State grants should be more consistently and effectively managed.

Key Recommendations:
  • The state should establish a Grants Management Office in the executive branch to strengthen accountability and improve management of state grants.

  • The Grants Management Office should have the authority to formalize and require agencies to follow the best practices discussed in this report.

  • The Legislature should not name grant recipients in law but allow agencies to select recipients through a competitive process.

Report Summary

Minnesota state government uses nonprofit organizations to provide a wide range of services to citizens and communities.  Many of the services are provided by large nonprofit institutions (for example, hospitals and health plans).  In addition, state agencies award individual grants to nonprofit organizations for services ranging from wetland protection to job training.  In 2005, the state awarded almost $1 billion in grants to approximately 1,900 nonprofit organizations.  The grants were administered by a state or county agency.

In 2005, the state awarded almost $1 billion in grants to approximately 1,900 nonprofit organizations.

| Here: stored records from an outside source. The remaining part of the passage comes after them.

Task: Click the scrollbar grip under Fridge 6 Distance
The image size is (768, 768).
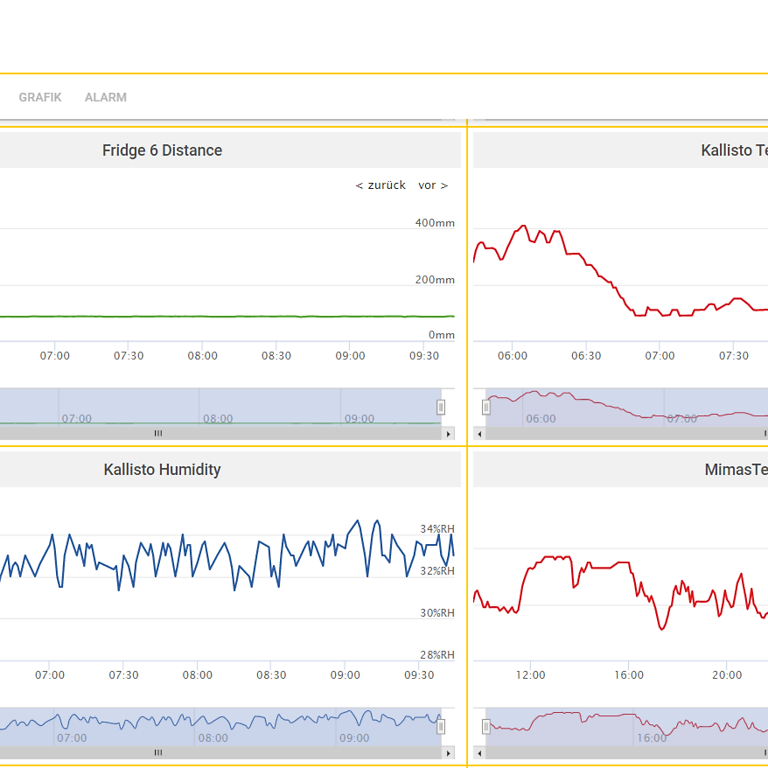Action: coord(158,433)
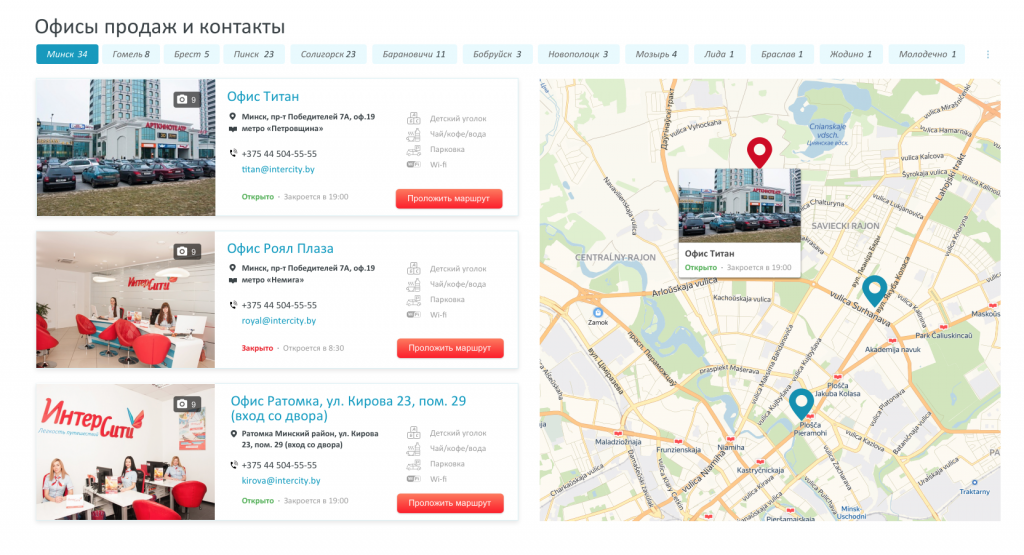1024x555 pixels.
Task: Open photo counter on Офис Роял Плаза image
Action: (187, 252)
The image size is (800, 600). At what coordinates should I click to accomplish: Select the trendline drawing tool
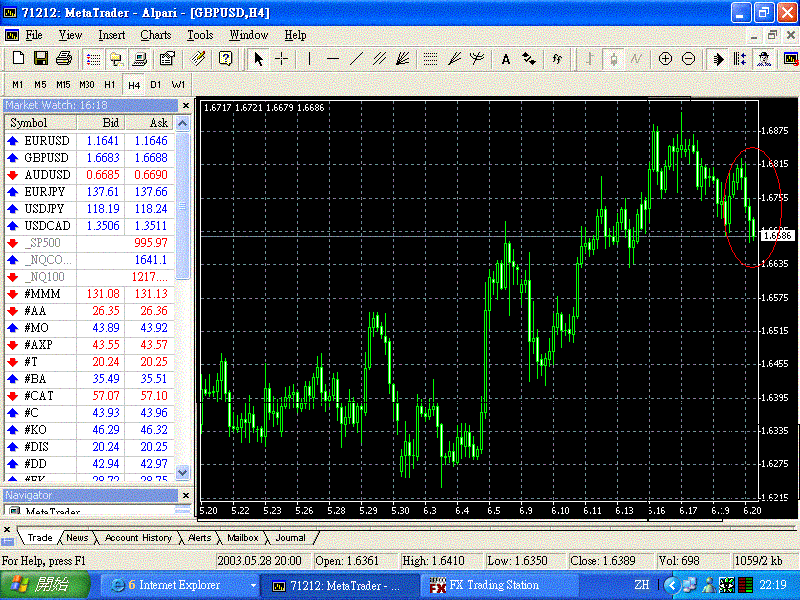[356, 59]
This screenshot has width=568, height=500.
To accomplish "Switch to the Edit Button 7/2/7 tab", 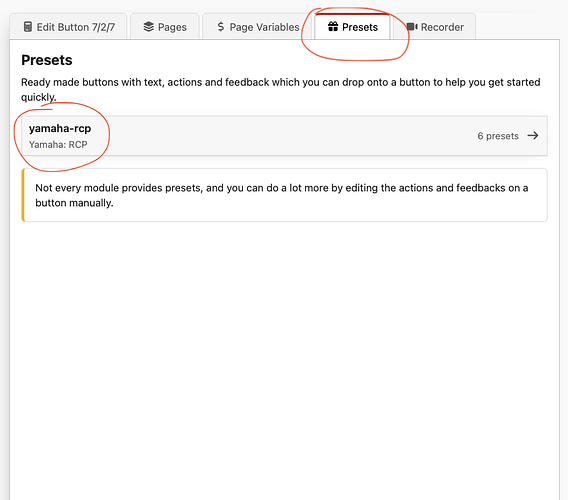I will click(68, 26).
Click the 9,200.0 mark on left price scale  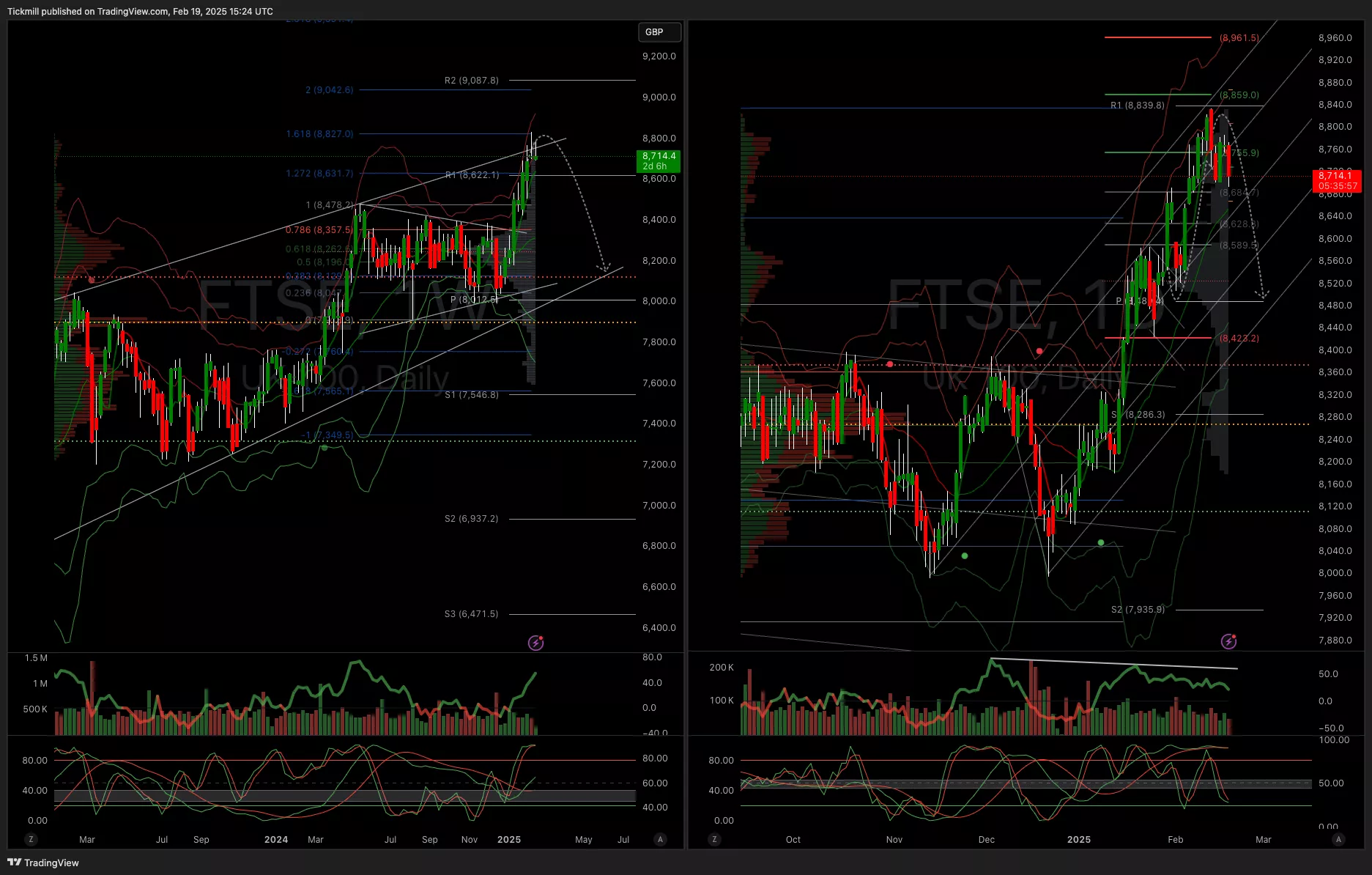pyautogui.click(x=659, y=56)
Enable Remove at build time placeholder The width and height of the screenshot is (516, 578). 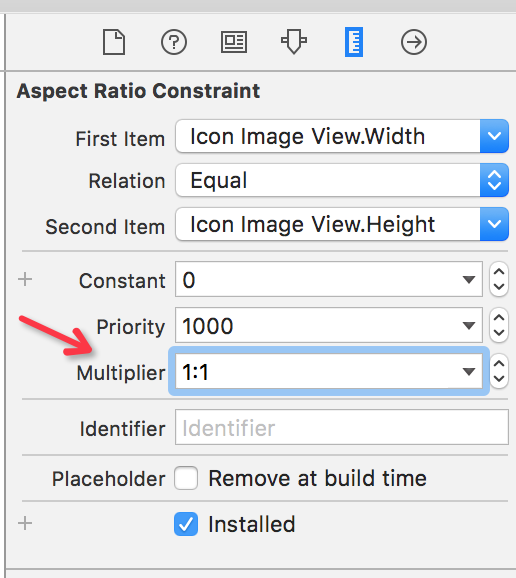click(186, 478)
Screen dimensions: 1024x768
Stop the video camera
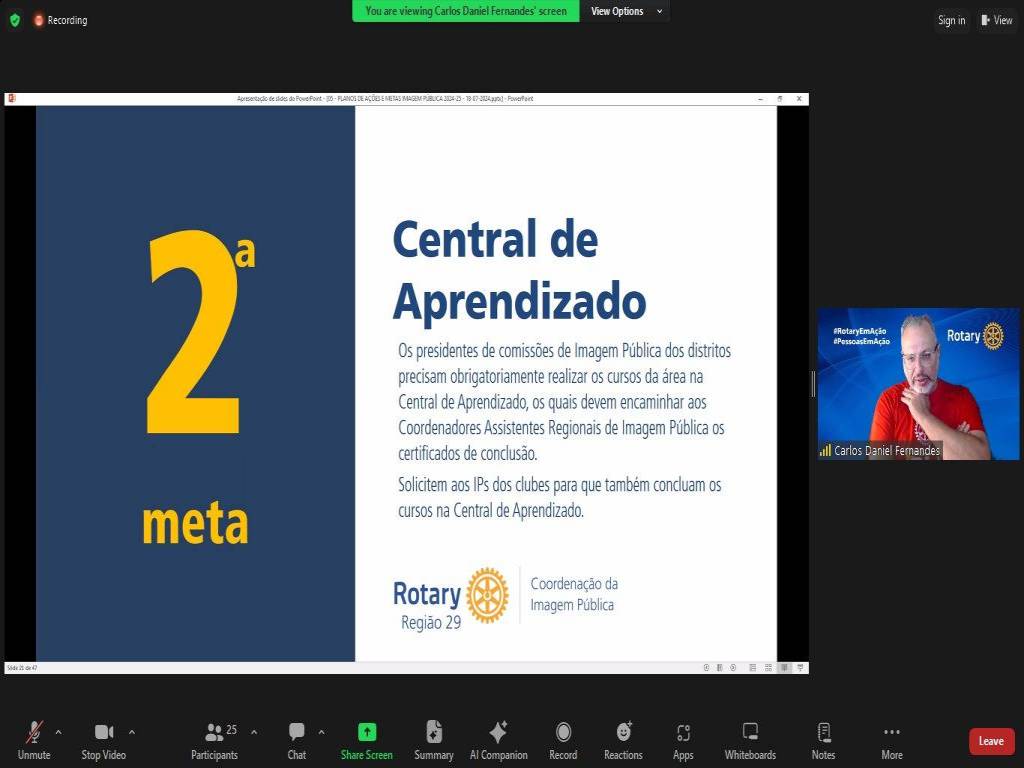[103, 740]
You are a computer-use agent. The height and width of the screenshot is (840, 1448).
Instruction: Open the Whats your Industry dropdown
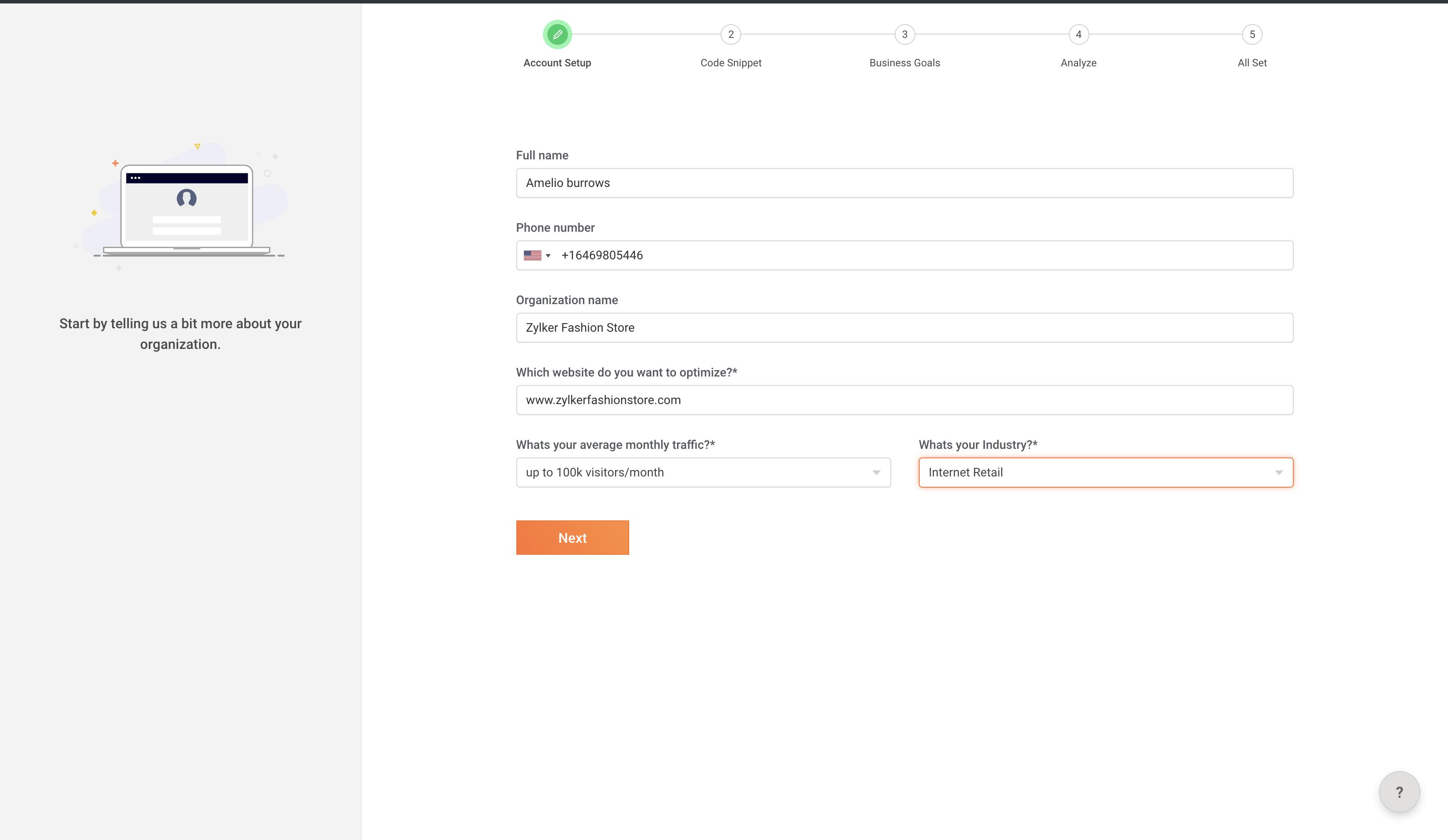click(x=1105, y=472)
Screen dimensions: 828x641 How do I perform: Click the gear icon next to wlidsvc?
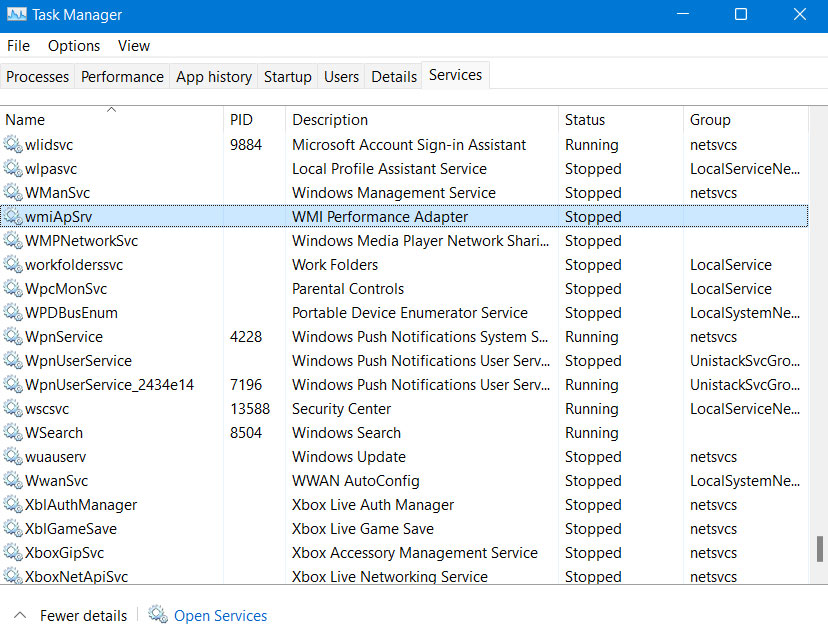[13, 144]
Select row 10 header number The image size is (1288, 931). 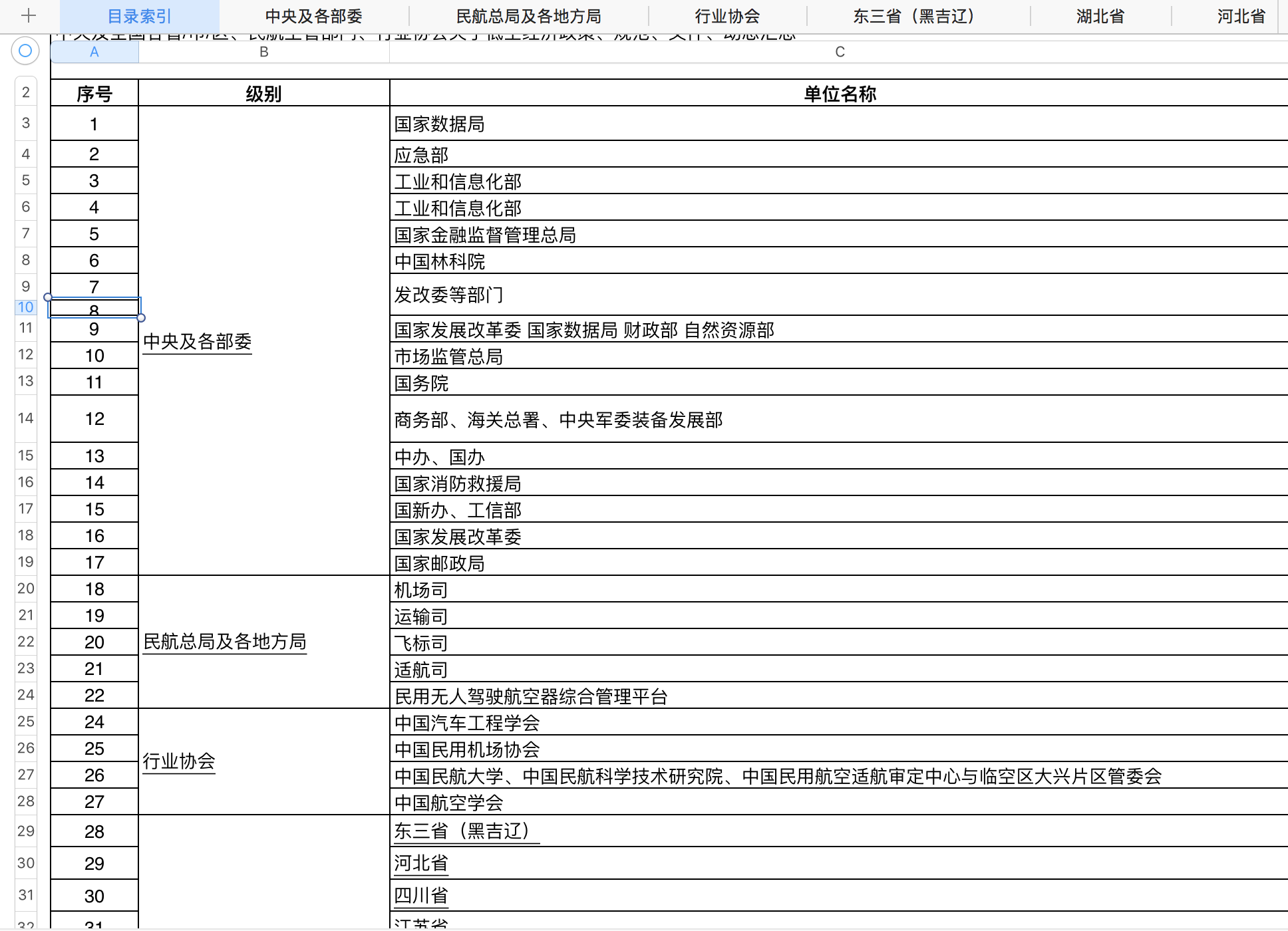(25, 307)
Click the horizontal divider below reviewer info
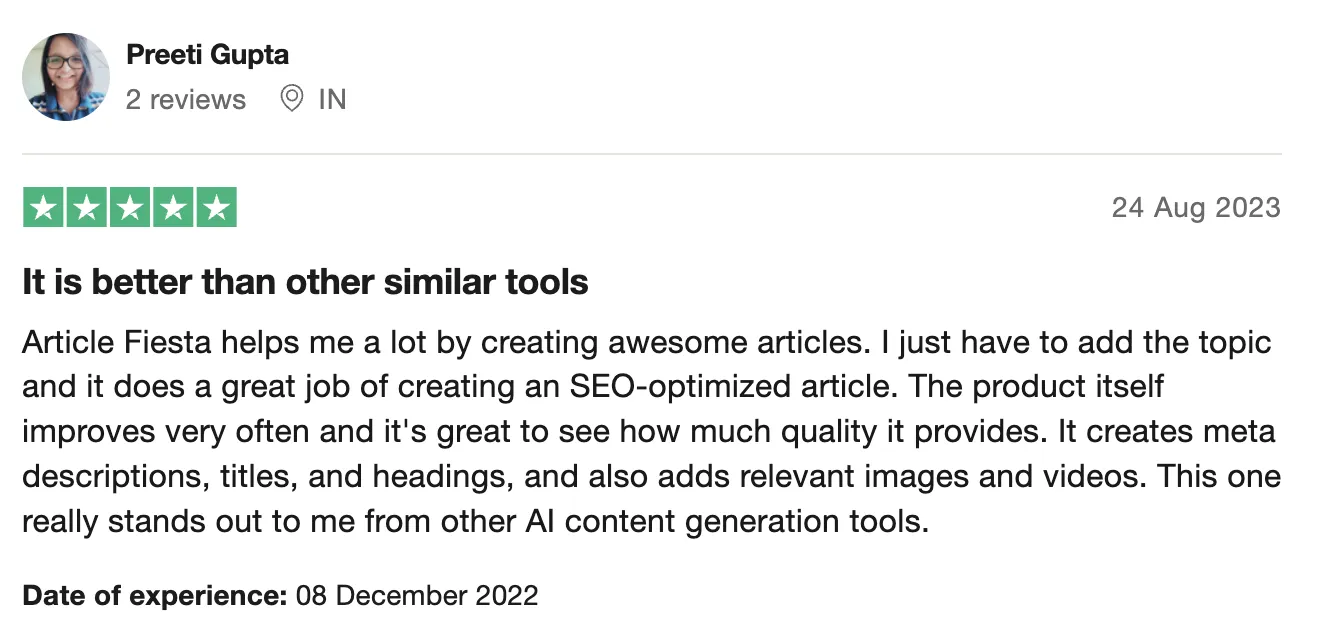 click(x=651, y=154)
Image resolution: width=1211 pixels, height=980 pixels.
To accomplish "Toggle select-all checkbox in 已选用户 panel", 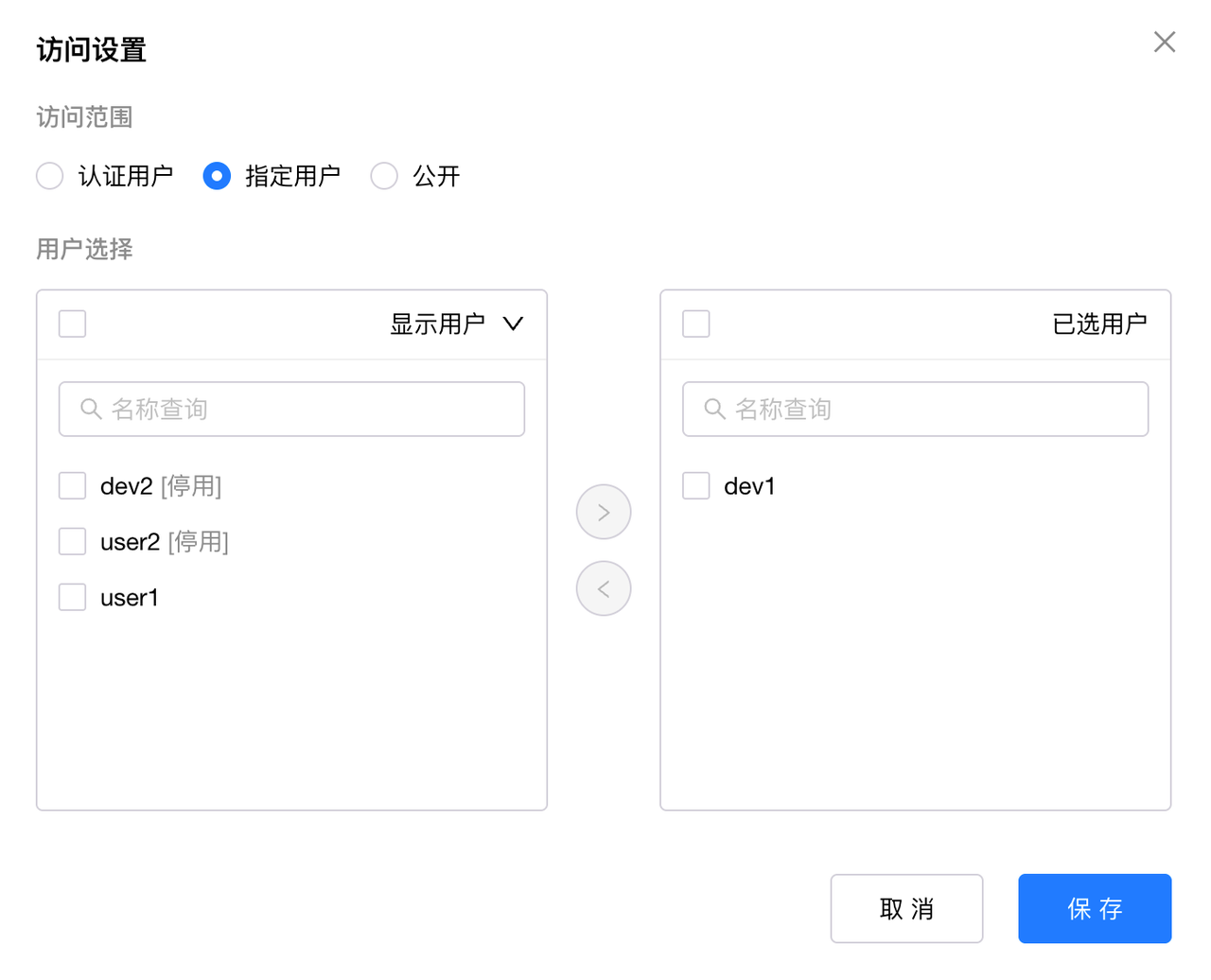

Currently, the state does not have a consistent approach for managing grants.  The Department of Administration has developed guidelines and a model grant agreement to help state agencies, but it does not monitor how well agencies adhere to them.  In lieu of a state grant management system, state agencies have developed their own grant policies.  As a result, the state has a fragmented system of grant management and oversight.  We found that actual grant management practices vary considerably and oftentimes provide inadequate oversight of state grants.

The report suggests some solutions to the state’s inadequate management of grants.  Specifically, we recommend that the state create a Grants Management Office in the executive branch to establish, implement, and enforce grant management best practices.

Nonprofit organizations have come under increased scrutiny.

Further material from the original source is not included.